#### [Requirement]
Each line from the material with the word "screenshot" in it must be copied.

#### [Provided records]
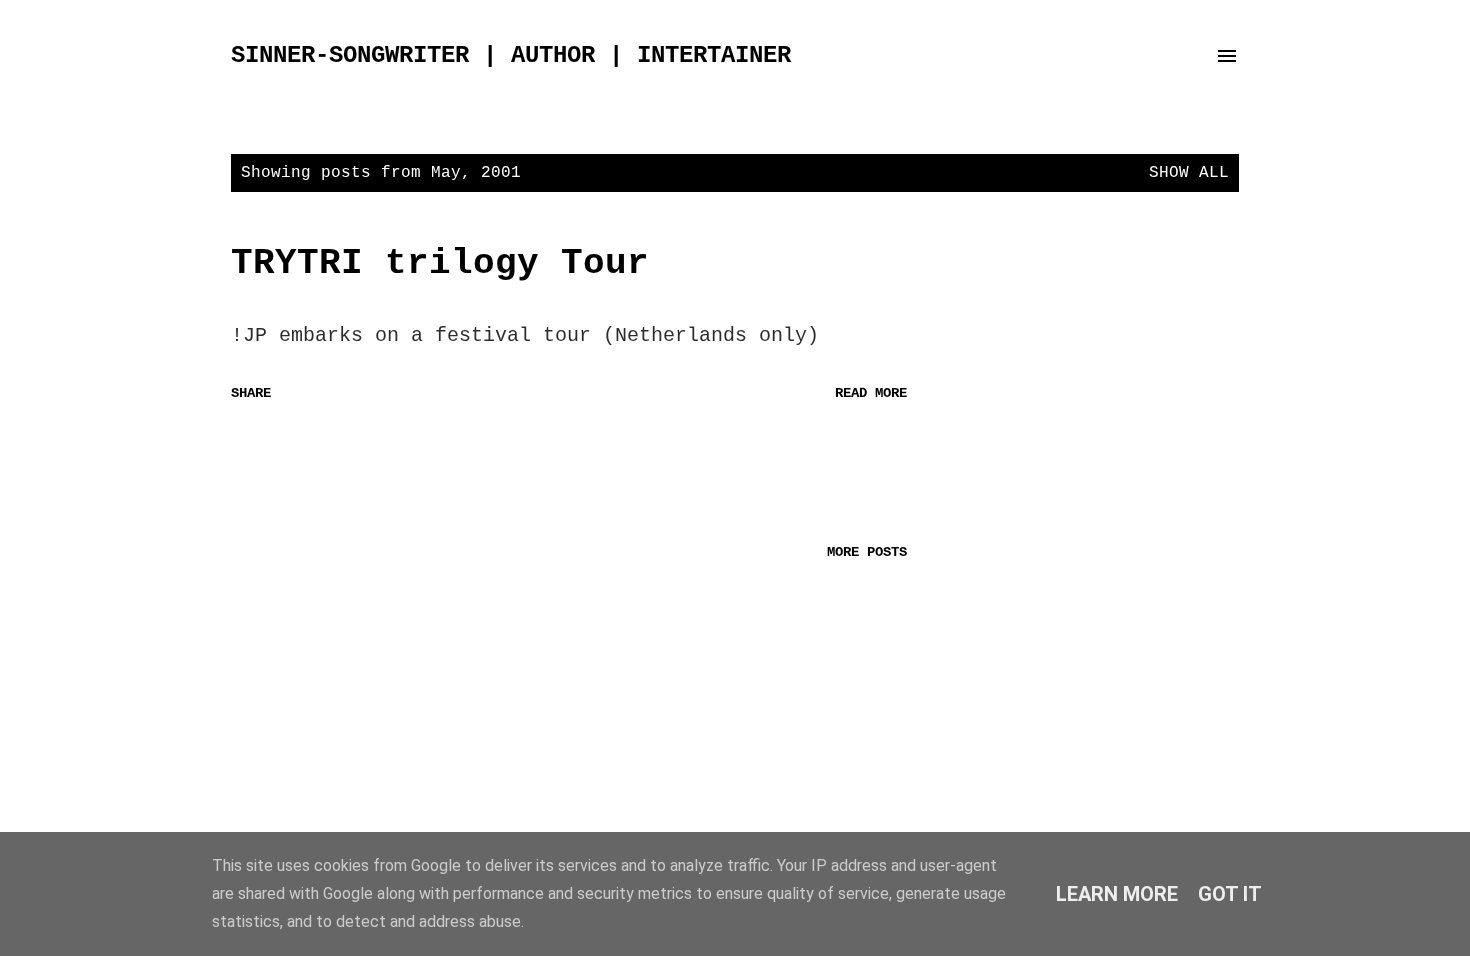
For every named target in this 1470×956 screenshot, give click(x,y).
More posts (867, 552)
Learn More (1117, 894)
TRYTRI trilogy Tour (440, 263)
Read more (871, 393)
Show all (1189, 173)
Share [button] (251, 393)
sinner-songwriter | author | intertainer (511, 55)
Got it (1230, 894)
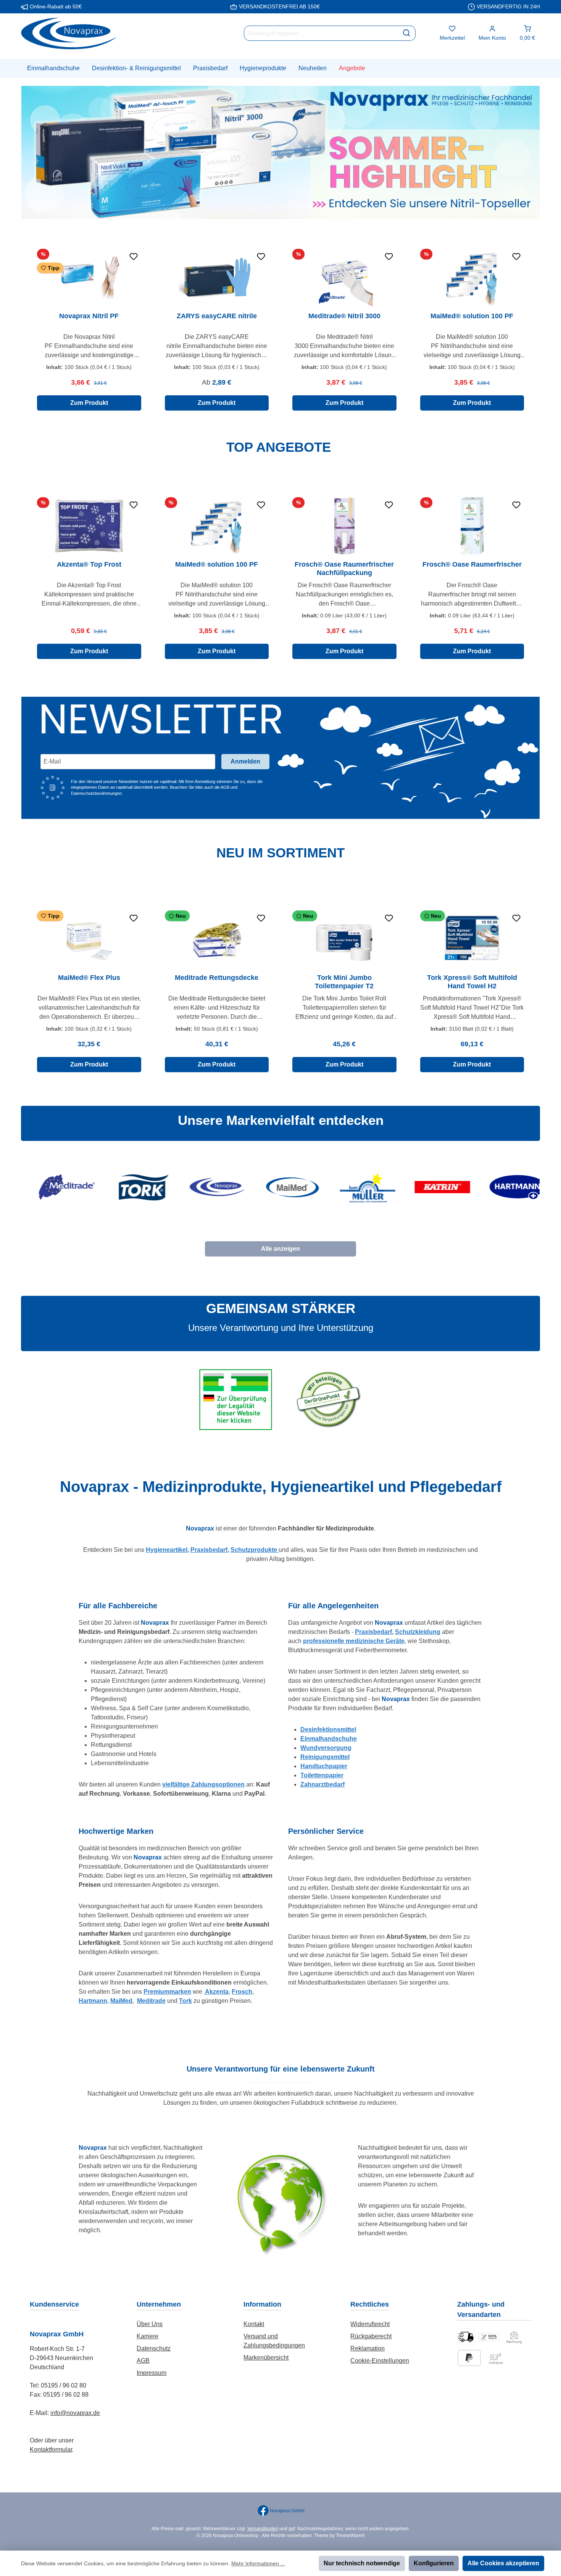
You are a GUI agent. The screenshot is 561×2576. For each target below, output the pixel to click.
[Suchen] (407, 33)
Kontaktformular (51, 2449)
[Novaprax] (205, 1187)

#### [Written response]
For every named target in this 1470×956 screenshot, give click(x,y).
You are a GUI agent. The screenshot is 561×2576. For each target below, output the pixel to click.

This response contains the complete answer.